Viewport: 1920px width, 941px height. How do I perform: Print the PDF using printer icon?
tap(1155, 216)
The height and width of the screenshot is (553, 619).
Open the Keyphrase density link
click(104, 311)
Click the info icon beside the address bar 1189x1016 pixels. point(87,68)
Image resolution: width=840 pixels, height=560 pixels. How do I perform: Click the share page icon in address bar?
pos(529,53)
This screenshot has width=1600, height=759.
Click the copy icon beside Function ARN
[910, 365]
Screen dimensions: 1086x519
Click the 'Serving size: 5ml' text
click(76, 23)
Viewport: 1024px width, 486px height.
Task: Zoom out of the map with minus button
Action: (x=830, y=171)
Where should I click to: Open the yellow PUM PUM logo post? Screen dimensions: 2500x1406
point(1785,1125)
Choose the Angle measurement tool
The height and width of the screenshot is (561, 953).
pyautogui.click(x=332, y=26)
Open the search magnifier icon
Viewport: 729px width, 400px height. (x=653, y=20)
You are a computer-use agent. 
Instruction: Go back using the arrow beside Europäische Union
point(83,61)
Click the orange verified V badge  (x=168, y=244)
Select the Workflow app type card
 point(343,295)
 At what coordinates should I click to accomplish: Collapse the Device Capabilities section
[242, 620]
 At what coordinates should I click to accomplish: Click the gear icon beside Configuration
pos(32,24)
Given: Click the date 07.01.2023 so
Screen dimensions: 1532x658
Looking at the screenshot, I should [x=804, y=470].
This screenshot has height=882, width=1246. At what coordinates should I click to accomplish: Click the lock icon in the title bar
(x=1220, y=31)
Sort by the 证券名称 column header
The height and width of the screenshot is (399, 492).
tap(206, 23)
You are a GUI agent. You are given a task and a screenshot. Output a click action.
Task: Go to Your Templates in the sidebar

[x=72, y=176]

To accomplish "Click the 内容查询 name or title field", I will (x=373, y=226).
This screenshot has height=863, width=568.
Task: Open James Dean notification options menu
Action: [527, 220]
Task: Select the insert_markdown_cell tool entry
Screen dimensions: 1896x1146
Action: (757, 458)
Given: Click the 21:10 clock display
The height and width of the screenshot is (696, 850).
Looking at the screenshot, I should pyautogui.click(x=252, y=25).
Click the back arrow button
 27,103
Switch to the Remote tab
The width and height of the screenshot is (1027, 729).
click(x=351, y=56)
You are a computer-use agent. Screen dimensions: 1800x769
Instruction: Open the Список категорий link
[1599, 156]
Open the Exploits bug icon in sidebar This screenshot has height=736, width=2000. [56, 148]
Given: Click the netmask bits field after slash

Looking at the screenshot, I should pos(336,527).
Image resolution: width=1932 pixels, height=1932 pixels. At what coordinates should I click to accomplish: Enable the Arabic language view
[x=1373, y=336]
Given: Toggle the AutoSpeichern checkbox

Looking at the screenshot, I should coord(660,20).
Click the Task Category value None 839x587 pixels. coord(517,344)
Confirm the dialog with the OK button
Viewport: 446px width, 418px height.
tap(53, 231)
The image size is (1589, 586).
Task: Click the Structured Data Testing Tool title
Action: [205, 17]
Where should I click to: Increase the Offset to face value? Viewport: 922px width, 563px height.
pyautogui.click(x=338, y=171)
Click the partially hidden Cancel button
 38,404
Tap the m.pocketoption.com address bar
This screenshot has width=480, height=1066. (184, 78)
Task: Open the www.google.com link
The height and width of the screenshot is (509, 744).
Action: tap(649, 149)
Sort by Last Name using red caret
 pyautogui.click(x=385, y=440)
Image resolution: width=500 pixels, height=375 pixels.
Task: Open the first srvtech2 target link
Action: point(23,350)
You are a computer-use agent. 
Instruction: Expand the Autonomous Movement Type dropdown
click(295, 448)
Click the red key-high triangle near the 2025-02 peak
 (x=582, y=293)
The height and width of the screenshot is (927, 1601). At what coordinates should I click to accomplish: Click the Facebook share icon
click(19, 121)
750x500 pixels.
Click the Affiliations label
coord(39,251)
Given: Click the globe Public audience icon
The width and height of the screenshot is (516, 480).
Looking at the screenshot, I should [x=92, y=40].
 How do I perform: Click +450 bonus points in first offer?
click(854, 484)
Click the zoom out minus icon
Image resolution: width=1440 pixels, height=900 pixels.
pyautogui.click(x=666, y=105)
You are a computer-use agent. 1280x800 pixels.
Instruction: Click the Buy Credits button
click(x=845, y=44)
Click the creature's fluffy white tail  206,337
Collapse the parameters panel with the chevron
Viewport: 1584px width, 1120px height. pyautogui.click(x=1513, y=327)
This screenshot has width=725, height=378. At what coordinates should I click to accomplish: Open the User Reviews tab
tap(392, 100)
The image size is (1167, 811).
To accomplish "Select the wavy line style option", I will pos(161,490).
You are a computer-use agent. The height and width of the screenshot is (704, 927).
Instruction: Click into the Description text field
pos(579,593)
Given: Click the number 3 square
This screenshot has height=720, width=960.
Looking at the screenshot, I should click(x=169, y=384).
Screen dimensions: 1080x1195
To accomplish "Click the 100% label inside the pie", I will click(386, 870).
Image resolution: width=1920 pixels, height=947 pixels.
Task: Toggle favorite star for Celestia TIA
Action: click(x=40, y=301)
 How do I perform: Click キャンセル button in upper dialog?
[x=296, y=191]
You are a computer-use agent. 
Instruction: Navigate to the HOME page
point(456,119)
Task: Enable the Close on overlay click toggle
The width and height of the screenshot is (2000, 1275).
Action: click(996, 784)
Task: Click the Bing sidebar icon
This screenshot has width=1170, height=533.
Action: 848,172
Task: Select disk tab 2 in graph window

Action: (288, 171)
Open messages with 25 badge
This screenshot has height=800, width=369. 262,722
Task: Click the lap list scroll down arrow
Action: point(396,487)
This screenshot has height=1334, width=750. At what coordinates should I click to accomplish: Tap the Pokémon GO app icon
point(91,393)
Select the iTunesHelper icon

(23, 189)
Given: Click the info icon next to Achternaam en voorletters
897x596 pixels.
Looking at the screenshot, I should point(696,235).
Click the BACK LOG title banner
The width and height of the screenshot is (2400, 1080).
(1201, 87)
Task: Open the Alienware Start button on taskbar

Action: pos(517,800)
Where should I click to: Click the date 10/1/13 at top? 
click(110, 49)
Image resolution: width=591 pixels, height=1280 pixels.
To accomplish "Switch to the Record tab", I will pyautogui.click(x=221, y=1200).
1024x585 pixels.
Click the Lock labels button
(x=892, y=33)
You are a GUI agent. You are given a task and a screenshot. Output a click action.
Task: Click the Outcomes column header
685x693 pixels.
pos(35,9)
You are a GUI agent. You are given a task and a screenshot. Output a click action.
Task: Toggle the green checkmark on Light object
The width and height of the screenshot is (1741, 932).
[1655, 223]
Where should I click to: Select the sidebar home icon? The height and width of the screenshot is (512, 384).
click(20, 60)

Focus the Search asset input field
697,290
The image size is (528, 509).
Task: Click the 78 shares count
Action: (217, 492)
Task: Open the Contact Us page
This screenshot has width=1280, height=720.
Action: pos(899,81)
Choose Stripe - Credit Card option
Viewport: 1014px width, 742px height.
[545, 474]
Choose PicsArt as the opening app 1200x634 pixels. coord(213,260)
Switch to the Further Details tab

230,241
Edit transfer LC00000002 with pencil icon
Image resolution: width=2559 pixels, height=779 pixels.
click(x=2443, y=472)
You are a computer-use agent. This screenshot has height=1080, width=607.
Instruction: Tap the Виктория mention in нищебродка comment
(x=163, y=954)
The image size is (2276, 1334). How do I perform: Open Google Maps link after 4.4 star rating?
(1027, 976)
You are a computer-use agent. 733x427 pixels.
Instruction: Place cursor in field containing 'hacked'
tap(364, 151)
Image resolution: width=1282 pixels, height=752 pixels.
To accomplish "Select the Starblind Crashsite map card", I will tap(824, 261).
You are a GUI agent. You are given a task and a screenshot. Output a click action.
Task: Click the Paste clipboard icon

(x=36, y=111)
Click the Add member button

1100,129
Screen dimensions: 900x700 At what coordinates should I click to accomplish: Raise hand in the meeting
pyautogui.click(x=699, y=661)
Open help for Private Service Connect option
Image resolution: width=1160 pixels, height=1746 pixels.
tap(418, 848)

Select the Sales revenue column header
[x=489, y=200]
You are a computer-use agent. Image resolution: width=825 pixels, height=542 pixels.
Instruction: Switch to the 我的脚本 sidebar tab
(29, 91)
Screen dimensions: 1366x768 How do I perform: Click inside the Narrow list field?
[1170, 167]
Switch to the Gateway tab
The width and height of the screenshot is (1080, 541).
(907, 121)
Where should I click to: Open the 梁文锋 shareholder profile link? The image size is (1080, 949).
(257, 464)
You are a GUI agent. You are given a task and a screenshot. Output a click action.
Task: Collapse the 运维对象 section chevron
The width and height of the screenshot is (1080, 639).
++++++
The answer must consist of every line from the listing above that includes the word "info".

Click the info icon beside the address bar 1189x1016 pixels. point(87,68)
Given: Click the info icon next to Achternaam en voorletters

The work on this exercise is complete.